Lord of the Rings “RISK”
The following article was posted in the rec.games.board USENET group. Rob from Hasbro is a reliable source of information. Hasbro has been getting more imaginative with their tried-and-true games recently as in Risk:2210 and the Star Wars Game of Life (of all things), which turned out to have some interesting features of its own. So this game may not fall into the “make-a-buck franchise knockoff” category so easily as it might seem.
“Lord of the Rings RISK will be released in the US in November. It is for 2 to 4 players and encompasses, geographically and thematically, the first two movies/book in the series. The game was designed by our UK office and is being picked up, largely unchanged, for US released (most changes are things like ‘colour’ to ‘color’ and ‘centre’ to ‘center’.)
The things that are like RISK are as follows: 42 territories on the board, grouped into 6 ‘continents’. Battles are the same. Troops movement is the same. Army generation is the same. Basically a RISK core.
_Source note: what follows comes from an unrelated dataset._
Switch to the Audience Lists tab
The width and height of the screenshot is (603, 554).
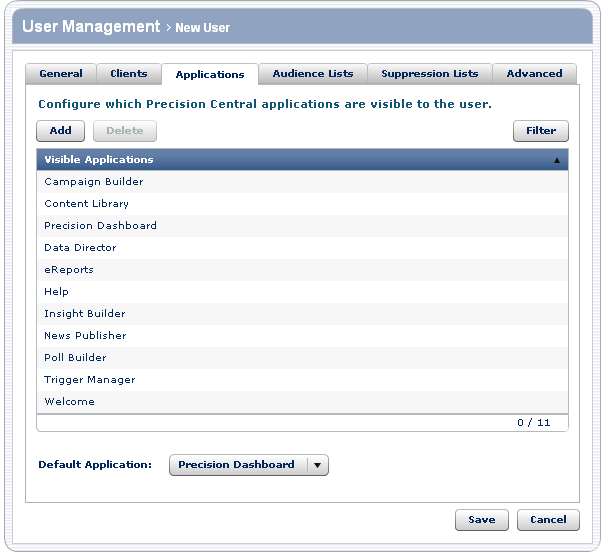313,73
Now, the things that are different…
There are two evil armies and two good armies. Other than set-up, where some spaces are always evil, some always good, and some could be either and other than two different types of pieces (elves vs. orcs for example), the difference is largely cosmetic.
The game is a ‘timed’ game in that a token representing the Fellowship starts in the Shire, moves through 13 territories on a prescribed path, and exit the board. When they do so, the game is over. The exact length of their journey is never quite known because some spaces require a die roll to move on (e.g., the Mines of Moria) and there is cardplay that can be used to slow them down. BTW, the Fellowship is represented by a cool pewter life-size ring that has inscribed runes in and out to look like the One Ring.
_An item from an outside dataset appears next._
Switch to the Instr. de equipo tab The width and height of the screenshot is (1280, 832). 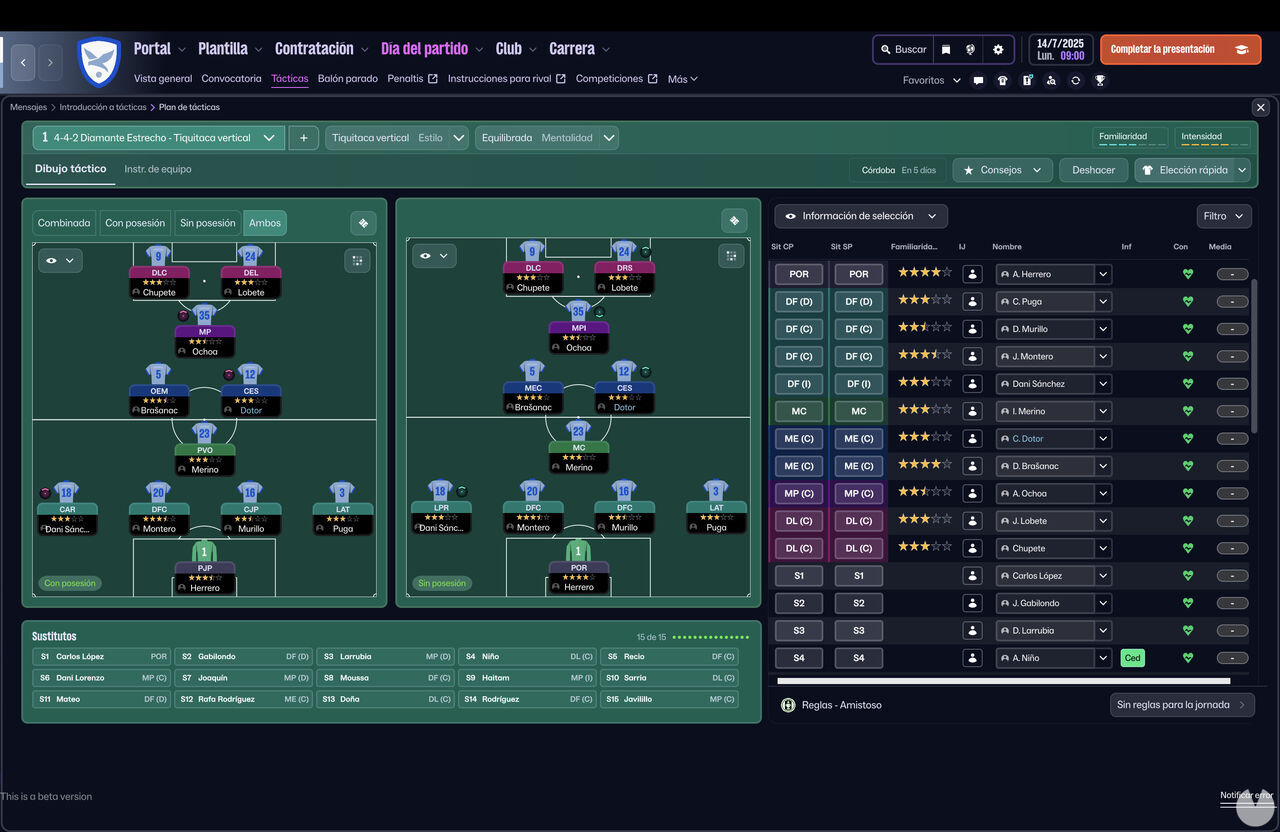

When the fellowship leaves the board, the person with the most territories and ‘card points’, wins. ‘Card points’ are points you get for playing some cards (I believe they called Adventure Cards).
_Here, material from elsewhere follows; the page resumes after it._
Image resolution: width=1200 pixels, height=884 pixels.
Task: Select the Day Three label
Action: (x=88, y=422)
Adventure cards are obtained by capturing a territory that contains a Site of Power. Some Adventure cards are immediate-play effects that are then discarded, some are cards that you can hold an play on the start of your turn (mostly to hold up the fellowship or otherwise mess with other players), but many are Missions that need to be completed.
In order to complete a Mission, you need to send your leader to the place listed on the card. Then you get to play the card and reap the benefit.
Leaders??? Yes, each player gets one leader, which gives certain bonuses in battles but is largely used to move around completing missions. Commanders get an extra ‘free move’ at the end of the turn to give them more mobility.
So lets say I take the space that contains Weathertop, a site of power. I draw an adventure card. In this case, I get the one that lists the Halls of the Elven King. On a later turn, I manage to capture the territory with the Halls and move my leader into that space. I now turn in my mission card and get 3 troops for doing so. I also get a point at the end of the game for playing the card (completing the mission).
Throw in a few spaces with defensive fortresses that help you hold them and you have Lord of the Rings RISK.